Close bandwidth‑heavy apps and background downloads before you queue for a match. If your router supports Quality of Service, prioritize your gaming PC.
When a game offers multiple server regions, choose the lowest average ping, even if the population is slightly lower. Lower variance in ping usually feels better than a higher peak bandwidth figure.
Conclusion
Make one change at a time and retest in the same scene so you can isolate what works. Keep a way to revert changes. Results vary by game and hardware, and the small wins add up.
With a measured approach and the right tools, most PCs can reach smoother, more consistent performance without a hardware upgrade.
FAQs
What Is A Good FPS For Competitive Gaming
For competitive shooters and fast action games, 120 to 240 FPS with stable frametimes feels responsive on high refresh displays.
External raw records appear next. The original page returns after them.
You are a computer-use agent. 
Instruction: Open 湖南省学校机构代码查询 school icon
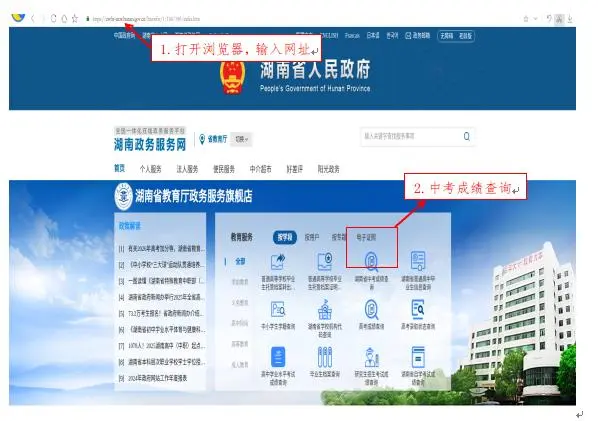pyautogui.click(x=325, y=310)
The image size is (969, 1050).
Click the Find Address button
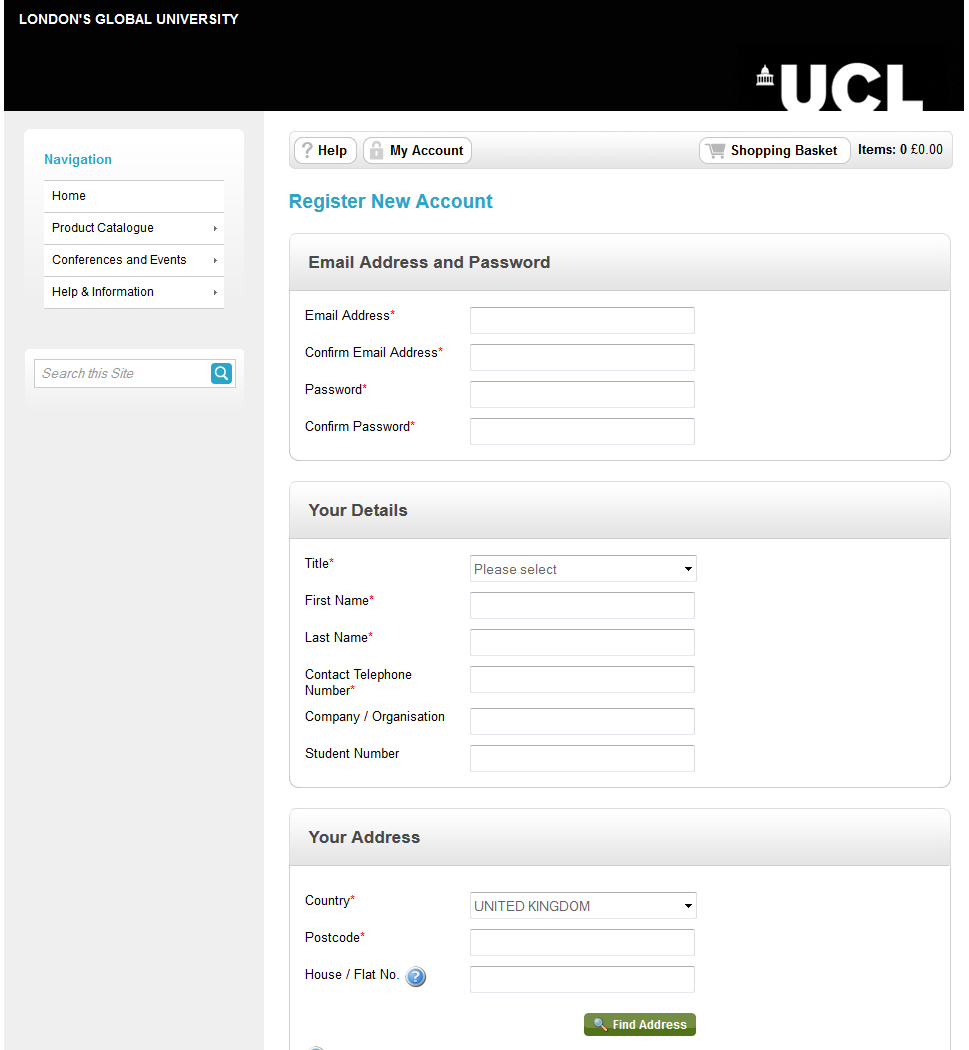click(640, 1024)
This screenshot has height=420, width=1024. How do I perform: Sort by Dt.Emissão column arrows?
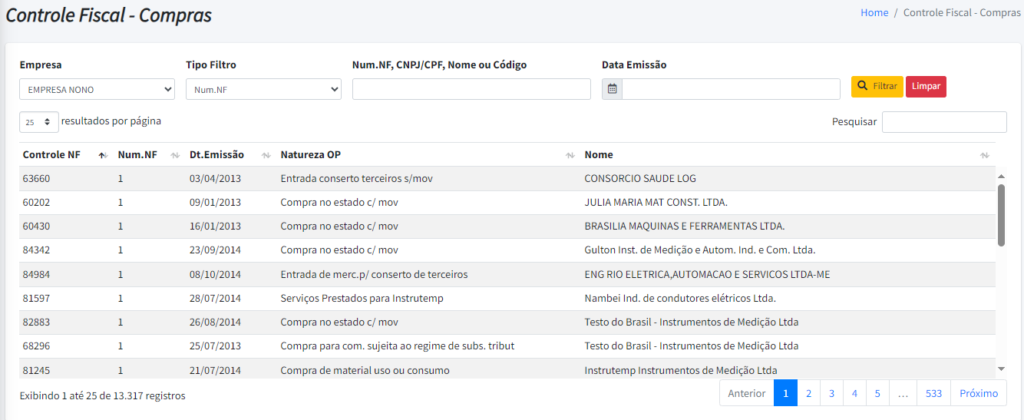click(266, 155)
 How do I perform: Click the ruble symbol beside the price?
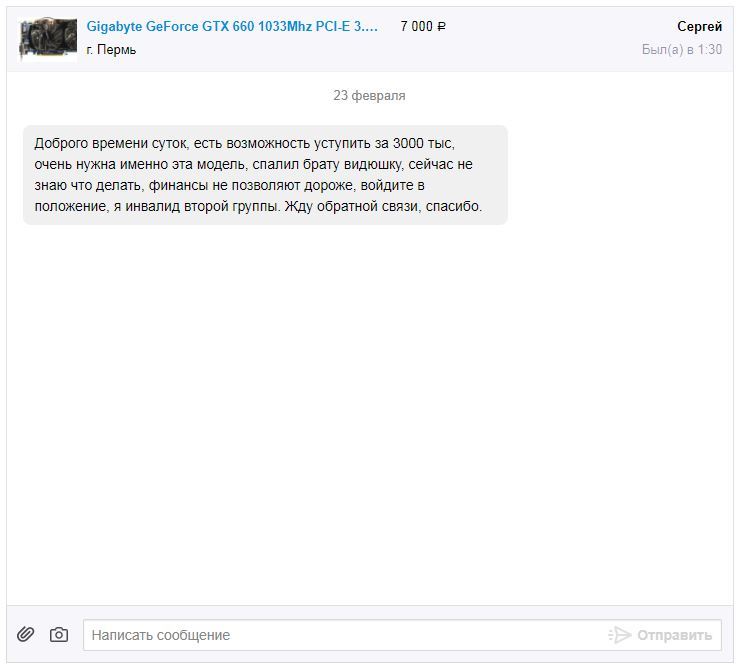coord(442,27)
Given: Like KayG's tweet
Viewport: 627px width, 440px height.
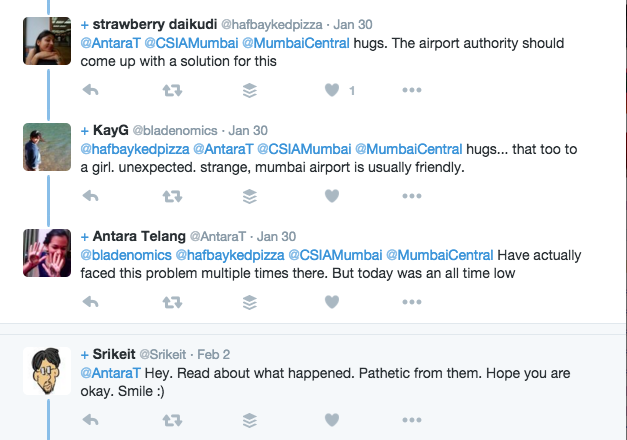Looking at the screenshot, I should (332, 196).
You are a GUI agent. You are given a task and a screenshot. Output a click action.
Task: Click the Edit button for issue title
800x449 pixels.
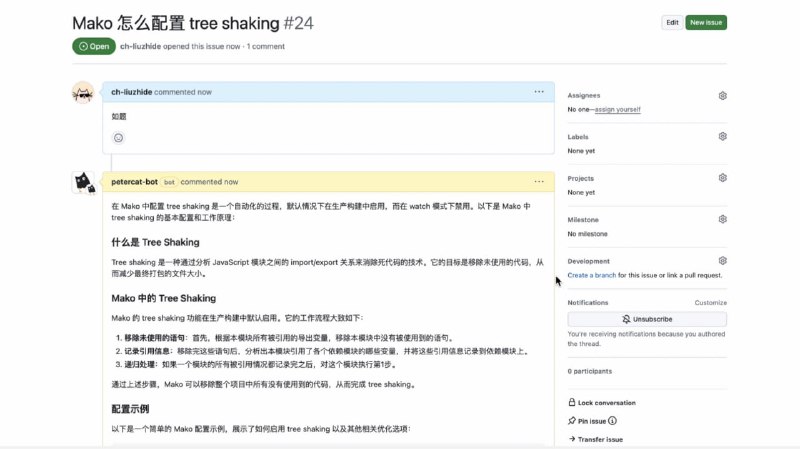(672, 22)

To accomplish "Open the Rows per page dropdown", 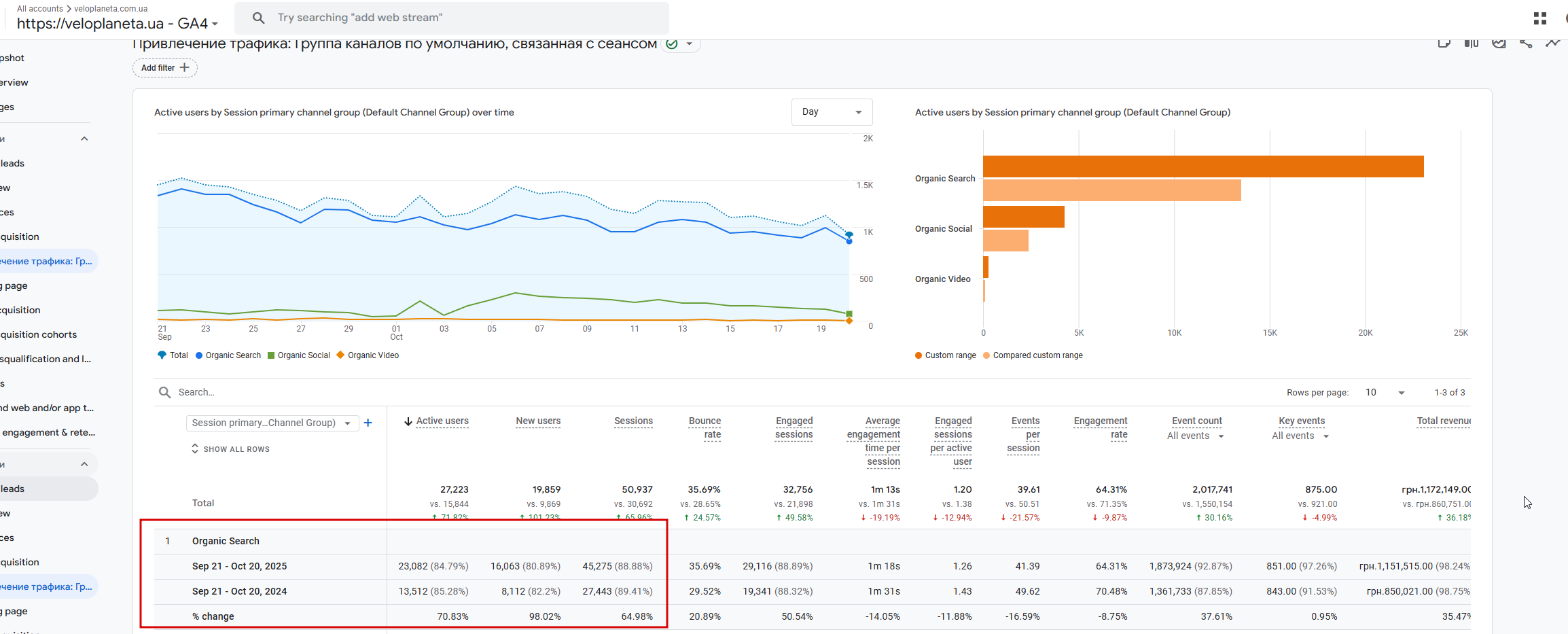I will tap(1385, 393).
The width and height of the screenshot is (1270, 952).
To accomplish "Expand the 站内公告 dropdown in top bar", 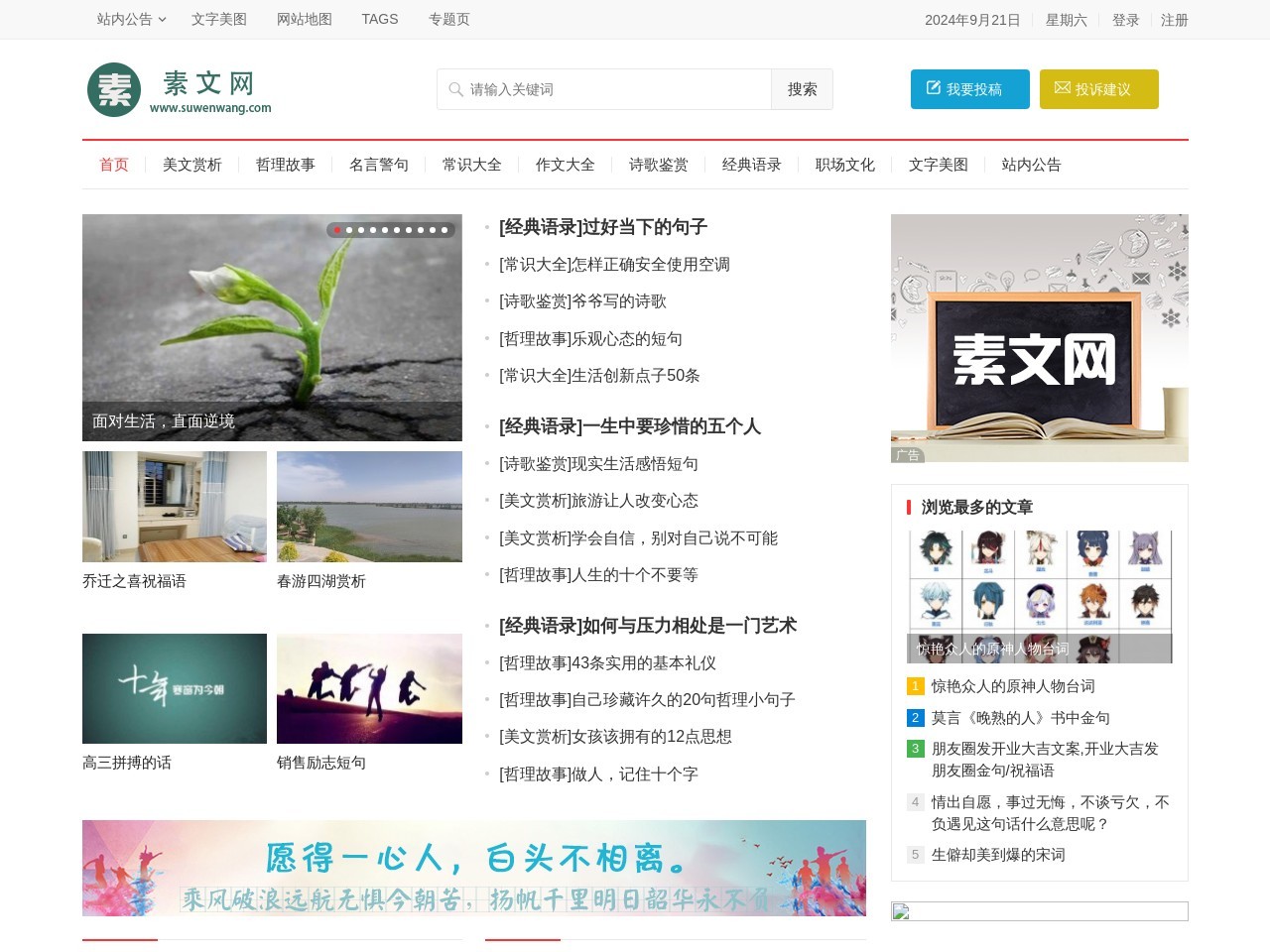I will click(x=123, y=19).
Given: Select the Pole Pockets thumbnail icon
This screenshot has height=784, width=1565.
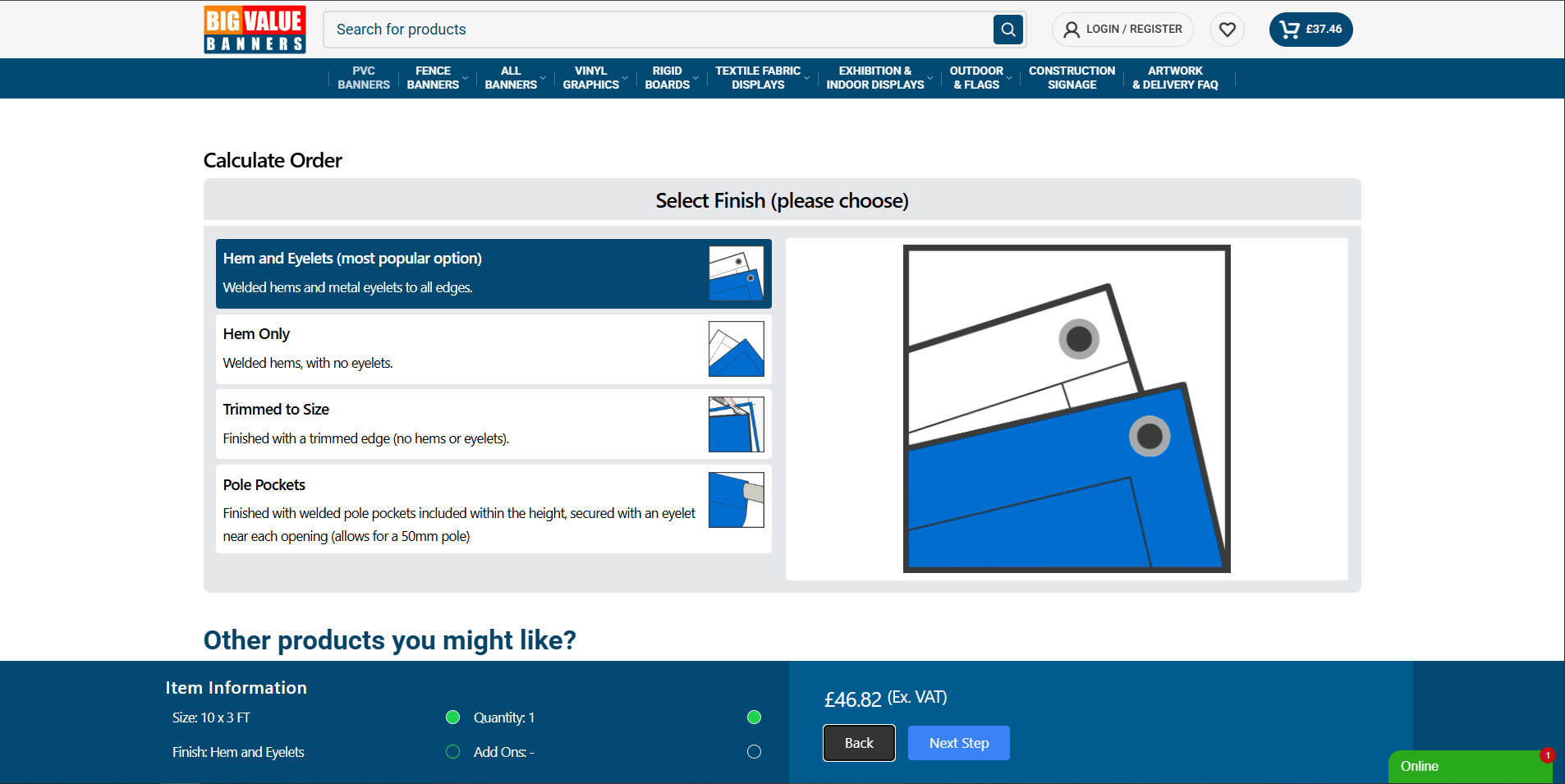Looking at the screenshot, I should coord(736,500).
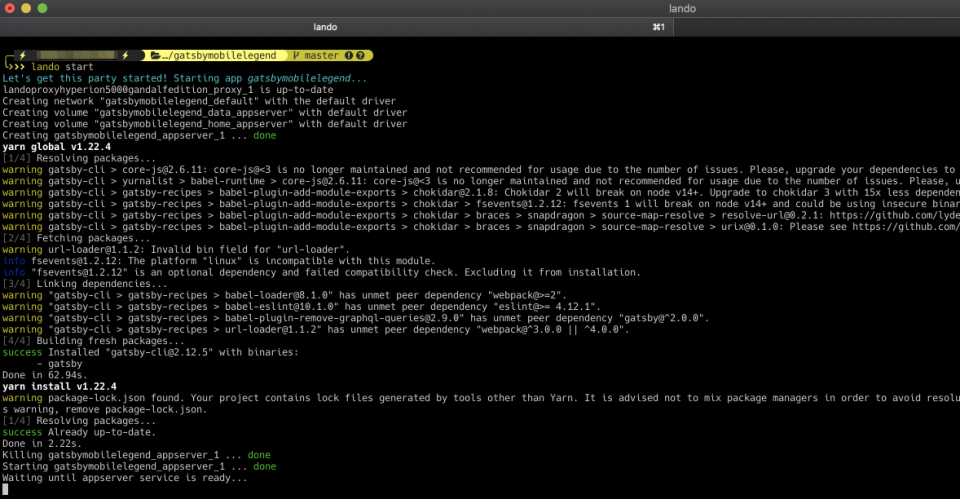960x499 pixels.
Task: Click the red close window button
Action: pos(9,8)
For cinematic single-player titles, 60 to 90 FPS often feels smooth if frametimes are even. Prioritize consistency over the highest peaks because steady delivery improves aim and camera control.
What Are The First Tweaks To Try For Higher FPS
Start with driver updates, enable Game Mode, turn on Optimizations for windowed games, and test Hardware Accelerated GPU Scheduling. Then enable an upscaler like DLSS, FSR, or XeSS in supported titles. These steps deliver quick gains without heavy trade-offs and set a solid baseline for deeper tuning.
Should I Use Game Mode In Windows 11 For Gaming
Yes, in most cases. Game Mode reduces background activity and can improve consistency. It is easy to toggle, safe to test, and works well alongside per-game optimizations. Recheck your baseline after enabling it to confirm the effect on your system.
What Does Hardware Accelerated GPU Scheduling Do
HAGS shifts some scheduling work from the CPU to the GPU. It can help if you are CPU-bound or if your game shows uneven frametimes from CPU overhead. Results vary by hardware and driver branch, so test both on and off using the same repeatable scene.
What Is The Difference Between DLSS FSR And XeSS
All three raise performance by rendering at a lower resolution and reconstructing detail. They differ in hardware support and reconstruction methods. Pick the quality preset that balances clarity and speed, then add frame generation when the game supports it and your input latency target is still met.